La mort comme une étape et non comme une fin
Paradoxalement, si l’on considère le jeu de l’oie comme une parabole de l’existence humaine, il ne se termine pas comme elle à la case 58, qui est celle de la mort ! Le, ou les inventeurs de ce jeu considéraient, comme la plupart des traditions initiatiques, la mort comme une épreuve, le franchissement d’un seuil, le passage à un état autre, mais non comme la fin. "Mourir c’est etre initié", disait Platon. Si, dans ce jeu, la case de la mort n’est qu’un accident de parcours, c’est cependant le plus grave puisqu’il oblige le joueur à revenir à la case Départ. Le sort punit ceux qui ne sont pas arrivés exactement au Jardin de l’oie. Ils n’étaient pas prets ou trop orgueilleux d’etre. De son coté l’Evangile ne dit-il pas que "les premiers seront les derniers?" Cinq cases séparent encore la Mort de la félicité du Jardin de l’oie. Là aussi, le nombre 5 ne semble pas fortuit. La quintessence était, dans le symbolisme hermétique, au centre d’une croix formée par les quatre éléments.
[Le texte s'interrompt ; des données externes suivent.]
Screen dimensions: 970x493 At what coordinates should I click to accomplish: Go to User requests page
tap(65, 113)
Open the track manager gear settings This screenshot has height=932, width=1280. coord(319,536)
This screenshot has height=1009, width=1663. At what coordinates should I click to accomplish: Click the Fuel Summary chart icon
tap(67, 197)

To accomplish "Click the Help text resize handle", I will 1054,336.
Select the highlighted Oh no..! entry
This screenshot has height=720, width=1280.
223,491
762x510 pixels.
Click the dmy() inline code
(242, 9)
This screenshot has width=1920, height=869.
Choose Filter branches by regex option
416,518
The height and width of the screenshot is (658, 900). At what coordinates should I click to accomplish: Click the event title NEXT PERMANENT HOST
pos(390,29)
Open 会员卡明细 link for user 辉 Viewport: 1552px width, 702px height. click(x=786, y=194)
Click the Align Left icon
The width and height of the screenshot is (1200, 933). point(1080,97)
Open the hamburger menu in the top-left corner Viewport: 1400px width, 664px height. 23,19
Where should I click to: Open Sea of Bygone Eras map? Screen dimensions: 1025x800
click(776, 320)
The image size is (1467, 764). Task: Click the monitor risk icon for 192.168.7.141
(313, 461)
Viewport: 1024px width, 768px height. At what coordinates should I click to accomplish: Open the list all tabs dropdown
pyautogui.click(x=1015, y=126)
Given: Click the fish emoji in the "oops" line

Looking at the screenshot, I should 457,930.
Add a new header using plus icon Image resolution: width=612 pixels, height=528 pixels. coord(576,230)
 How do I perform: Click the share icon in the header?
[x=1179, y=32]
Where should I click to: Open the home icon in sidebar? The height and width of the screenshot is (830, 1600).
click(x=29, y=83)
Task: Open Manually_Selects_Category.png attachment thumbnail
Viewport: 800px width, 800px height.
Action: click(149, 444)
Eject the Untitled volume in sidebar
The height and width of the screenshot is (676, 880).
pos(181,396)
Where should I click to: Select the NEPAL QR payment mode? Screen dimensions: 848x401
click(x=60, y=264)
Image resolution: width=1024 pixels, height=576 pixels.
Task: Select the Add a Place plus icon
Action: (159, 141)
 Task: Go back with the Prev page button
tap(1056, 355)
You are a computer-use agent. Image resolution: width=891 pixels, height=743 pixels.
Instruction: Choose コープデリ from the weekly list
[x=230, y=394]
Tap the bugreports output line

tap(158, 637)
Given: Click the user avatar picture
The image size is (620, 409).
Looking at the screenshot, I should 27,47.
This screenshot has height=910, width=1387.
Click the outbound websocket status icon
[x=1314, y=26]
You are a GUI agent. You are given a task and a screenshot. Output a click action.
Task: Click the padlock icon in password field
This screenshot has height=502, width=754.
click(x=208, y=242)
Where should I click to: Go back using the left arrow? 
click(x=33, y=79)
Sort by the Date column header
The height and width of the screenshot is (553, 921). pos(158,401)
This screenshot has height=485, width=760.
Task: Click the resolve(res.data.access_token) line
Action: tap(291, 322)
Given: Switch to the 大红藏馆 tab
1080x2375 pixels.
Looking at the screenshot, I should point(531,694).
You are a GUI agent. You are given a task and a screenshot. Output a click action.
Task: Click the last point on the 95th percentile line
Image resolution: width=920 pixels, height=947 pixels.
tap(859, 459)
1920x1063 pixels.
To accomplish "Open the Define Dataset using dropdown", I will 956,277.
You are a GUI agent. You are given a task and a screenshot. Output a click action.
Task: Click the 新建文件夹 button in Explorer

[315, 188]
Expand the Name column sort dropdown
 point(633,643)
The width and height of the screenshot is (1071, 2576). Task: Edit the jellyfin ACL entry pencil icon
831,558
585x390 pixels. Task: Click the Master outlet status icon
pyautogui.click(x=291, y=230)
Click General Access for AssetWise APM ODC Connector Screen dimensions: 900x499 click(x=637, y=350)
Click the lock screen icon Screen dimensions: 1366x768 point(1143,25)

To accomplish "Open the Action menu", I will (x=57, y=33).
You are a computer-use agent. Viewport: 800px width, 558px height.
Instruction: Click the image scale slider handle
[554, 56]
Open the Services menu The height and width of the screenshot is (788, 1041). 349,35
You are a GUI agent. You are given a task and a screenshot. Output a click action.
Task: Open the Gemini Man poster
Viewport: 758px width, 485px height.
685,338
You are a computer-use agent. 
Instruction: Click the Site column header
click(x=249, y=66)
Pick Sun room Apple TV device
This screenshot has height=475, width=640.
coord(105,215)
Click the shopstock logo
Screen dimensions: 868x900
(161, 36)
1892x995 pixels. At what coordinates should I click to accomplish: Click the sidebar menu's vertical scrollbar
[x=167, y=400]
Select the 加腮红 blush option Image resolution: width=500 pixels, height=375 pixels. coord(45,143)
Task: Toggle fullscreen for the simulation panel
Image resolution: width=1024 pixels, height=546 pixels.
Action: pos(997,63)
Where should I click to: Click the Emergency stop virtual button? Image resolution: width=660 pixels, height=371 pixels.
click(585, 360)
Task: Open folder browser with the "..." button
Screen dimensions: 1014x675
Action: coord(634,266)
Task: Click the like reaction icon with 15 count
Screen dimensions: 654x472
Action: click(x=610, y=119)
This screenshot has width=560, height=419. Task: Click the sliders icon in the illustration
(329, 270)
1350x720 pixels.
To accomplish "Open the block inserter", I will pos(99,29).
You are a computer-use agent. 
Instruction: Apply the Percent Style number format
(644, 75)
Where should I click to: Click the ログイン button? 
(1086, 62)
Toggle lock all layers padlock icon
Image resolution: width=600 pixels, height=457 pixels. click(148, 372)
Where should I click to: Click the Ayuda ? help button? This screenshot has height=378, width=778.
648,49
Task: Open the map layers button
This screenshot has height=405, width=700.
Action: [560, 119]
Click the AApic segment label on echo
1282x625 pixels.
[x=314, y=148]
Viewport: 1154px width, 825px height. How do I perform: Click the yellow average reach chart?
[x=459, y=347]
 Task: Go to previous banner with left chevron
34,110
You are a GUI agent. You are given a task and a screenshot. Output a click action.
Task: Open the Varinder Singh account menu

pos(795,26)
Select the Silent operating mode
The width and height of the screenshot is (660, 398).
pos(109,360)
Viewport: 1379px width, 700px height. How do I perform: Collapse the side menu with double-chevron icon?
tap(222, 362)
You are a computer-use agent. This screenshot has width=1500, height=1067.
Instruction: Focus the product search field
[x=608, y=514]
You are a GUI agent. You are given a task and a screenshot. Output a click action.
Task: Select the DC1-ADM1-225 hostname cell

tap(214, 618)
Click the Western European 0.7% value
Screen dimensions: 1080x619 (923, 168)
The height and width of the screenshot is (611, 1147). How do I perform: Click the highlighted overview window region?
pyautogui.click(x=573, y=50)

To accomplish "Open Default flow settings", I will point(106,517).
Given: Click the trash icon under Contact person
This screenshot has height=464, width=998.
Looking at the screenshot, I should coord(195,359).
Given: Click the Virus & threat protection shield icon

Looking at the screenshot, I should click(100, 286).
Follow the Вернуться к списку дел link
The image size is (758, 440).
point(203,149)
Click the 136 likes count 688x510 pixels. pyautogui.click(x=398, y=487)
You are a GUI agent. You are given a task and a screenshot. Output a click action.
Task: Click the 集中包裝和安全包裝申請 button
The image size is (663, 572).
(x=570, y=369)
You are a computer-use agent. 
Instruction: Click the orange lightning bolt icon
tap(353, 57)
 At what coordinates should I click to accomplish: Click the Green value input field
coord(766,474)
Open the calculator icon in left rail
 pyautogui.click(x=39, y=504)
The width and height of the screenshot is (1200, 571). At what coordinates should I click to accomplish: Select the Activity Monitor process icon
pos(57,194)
Après toutes ces péripéties, ces arrets plus ou moins prolongés, ces avancées soudaines ces brusques retours en arrière, le joueur arrive enfin au numéro 63: le Jardin de l’oie, qui n’est plus ne case strictement délimitée comme les autres. C’est un espace d’une toute autre nature, transcendante. C’est peut-etre le Paradis terrestre, que la Bible désigne du nom d’Eden, ou le jardin dans lequel se trouvent le lait et le miel promis aux élus par le Coran, ou encore un jardin zen (Ryoan-ji) plus austère qui, résumant l’Univers en quelques rochers entourés de sable ratissé, sert de support à la vie méditative? Nous venons de parcourir la spirale jusqu’à son terme. Le jeu est fini. Peut-on encore établir un parallèle entre le jeu de l’oie et la vie humaine? En dépit de certaines similitudes, je ne le pense pas. Au cours de son existence, malgré les éléments qui échappent à son contròle, tels l’hérédité ou des évènements extérieurs, l’homme peut espérer, au moins partiellement, prendre en mains son destin. Ici, le joueur ne se déplace que grace aux dés symbolisant le hasard, et à la fatalité inserite dans les cases. Il n’a vraiment pas son mot à dire. Le jeu de l’oie, d’un déterminisme absolu, exclut radicalement tout libre arbitre.